Overall the English Education system is good but stuck and still too variable. The variability links to the relative underperformance of children from more disadvantaged backgrounds. We all want a good or better school for every child but outside of academic achievement we have limited agreement what this might look like, how we could measure it or how to achieve it.
Assuming we have enough teachers the critical issue moving forward will be one of teacher agency. A commitment to greater subsidiarity, from both political and school leaders, and increased responsibility for and by teachers are key. The opportunity and ability to be more self-directing could lead to a sea change in education.

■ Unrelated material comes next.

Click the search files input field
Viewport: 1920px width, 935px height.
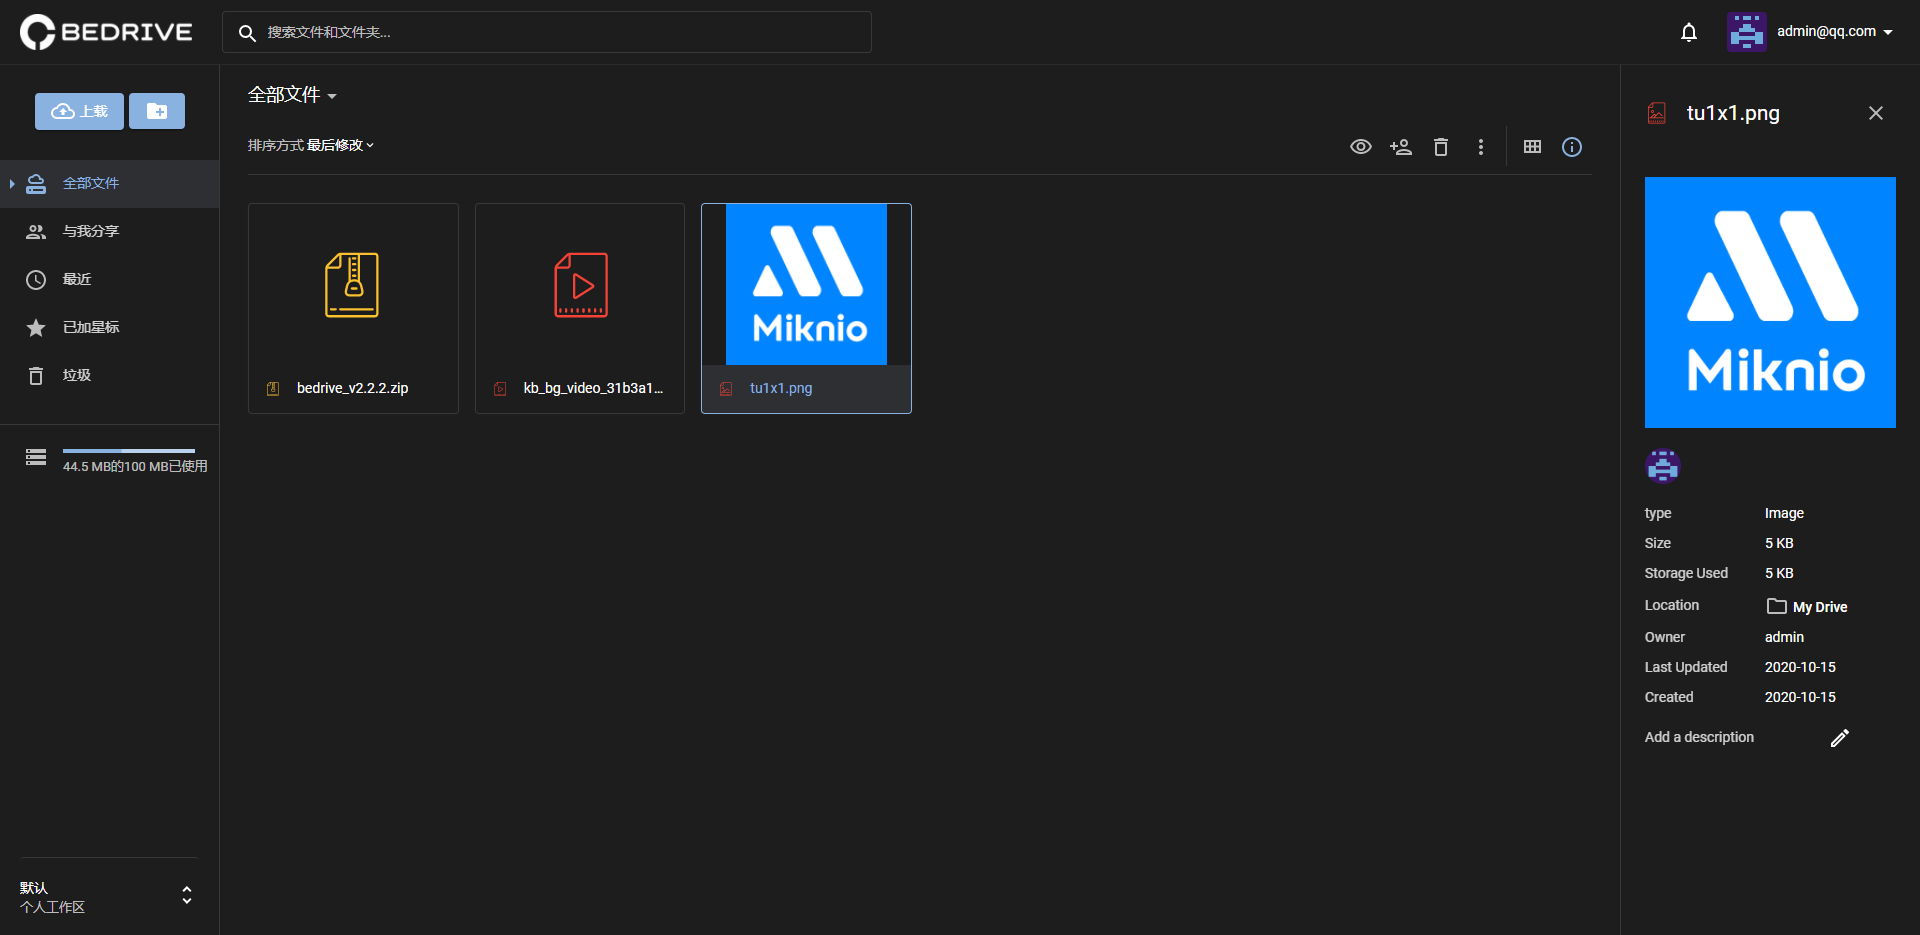click(560, 32)
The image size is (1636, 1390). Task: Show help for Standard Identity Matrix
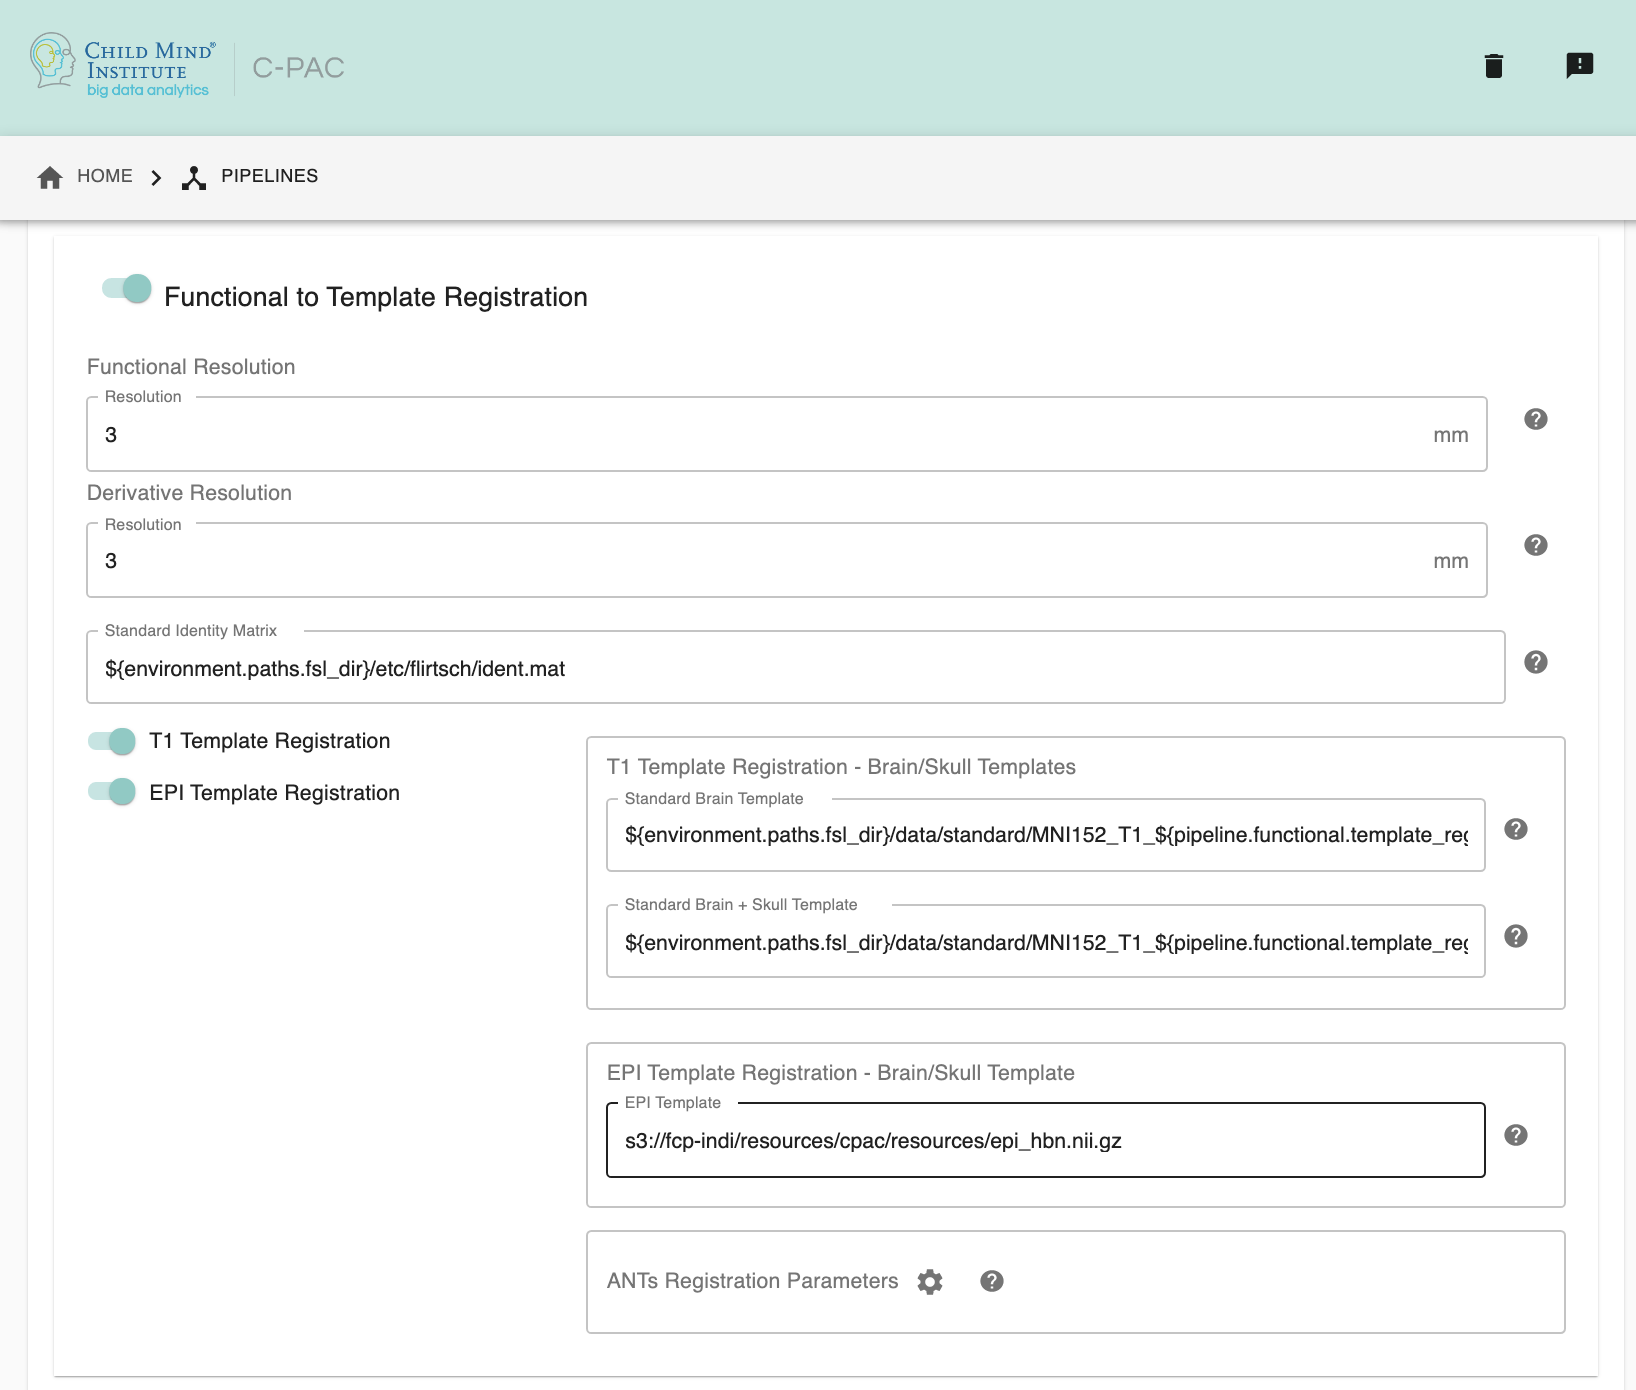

Being more informed through research, data, feedback and experience will require a change in the way schools operate. Any change in culture will be impacted on by the autonomy granted, accountability, metrics chosen and used, demographics, workload and the effectiveness of professional development available.

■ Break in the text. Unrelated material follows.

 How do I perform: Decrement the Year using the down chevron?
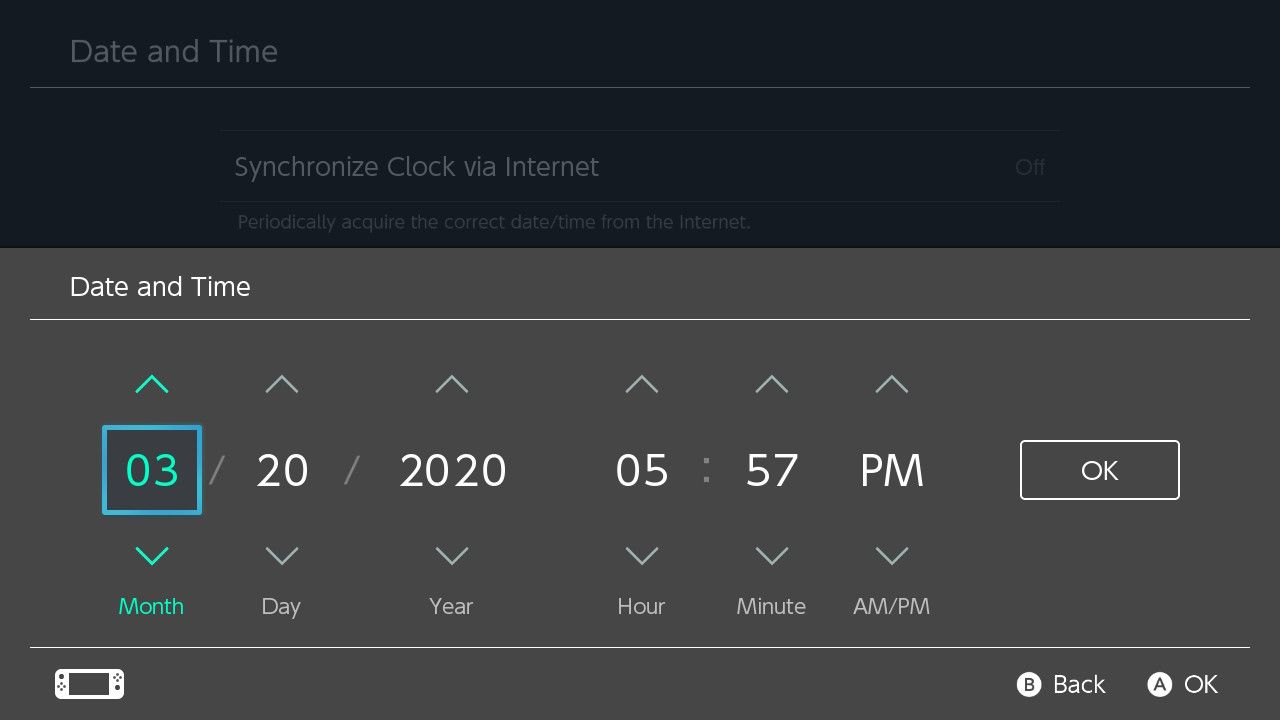(452, 556)
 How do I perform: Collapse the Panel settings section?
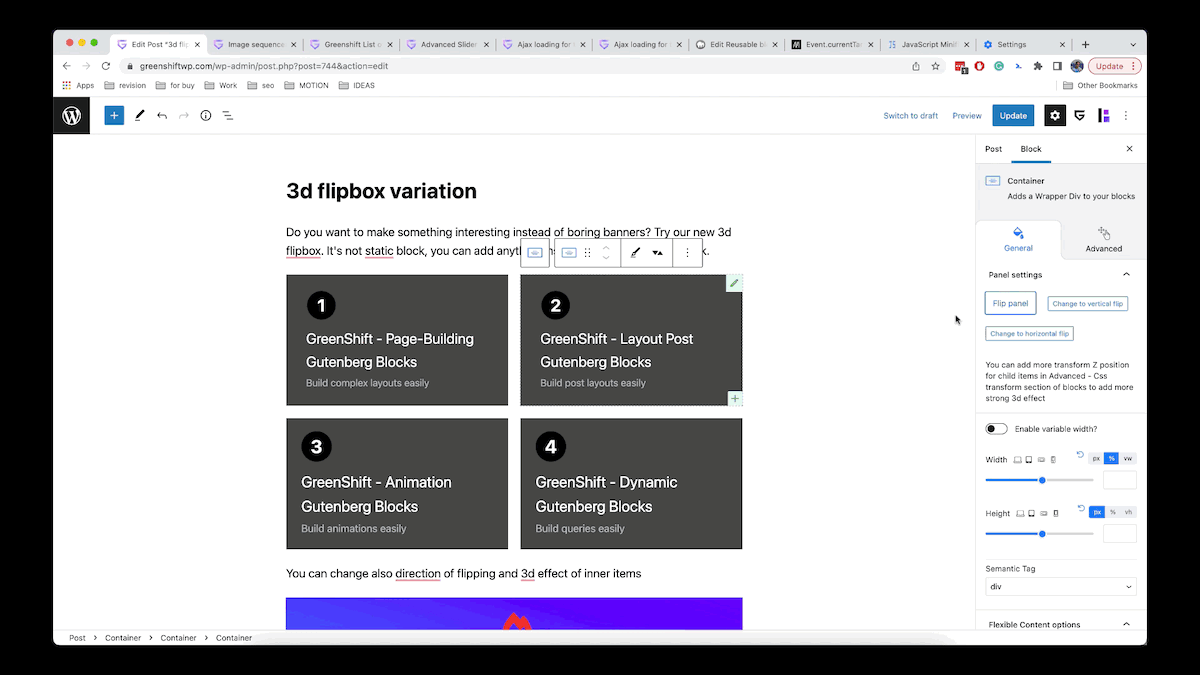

Incomplete & Confused Autonomy
With the introduction of more academies and free schools there is a much greater structural autonomy, a freedom from local authorities. The freedoms tend to be much less if you are a sponsored academy and possibly matter little to the teacher in the class room. The freedom from universities in delivering initial teacher education is a mixed blessing and breaks a potentially useful long term alliance in initial and on-going teacher development. It also presents the opportunity for the most advantaged schools to get stronger through taking the cream of new entrants to the profession each year.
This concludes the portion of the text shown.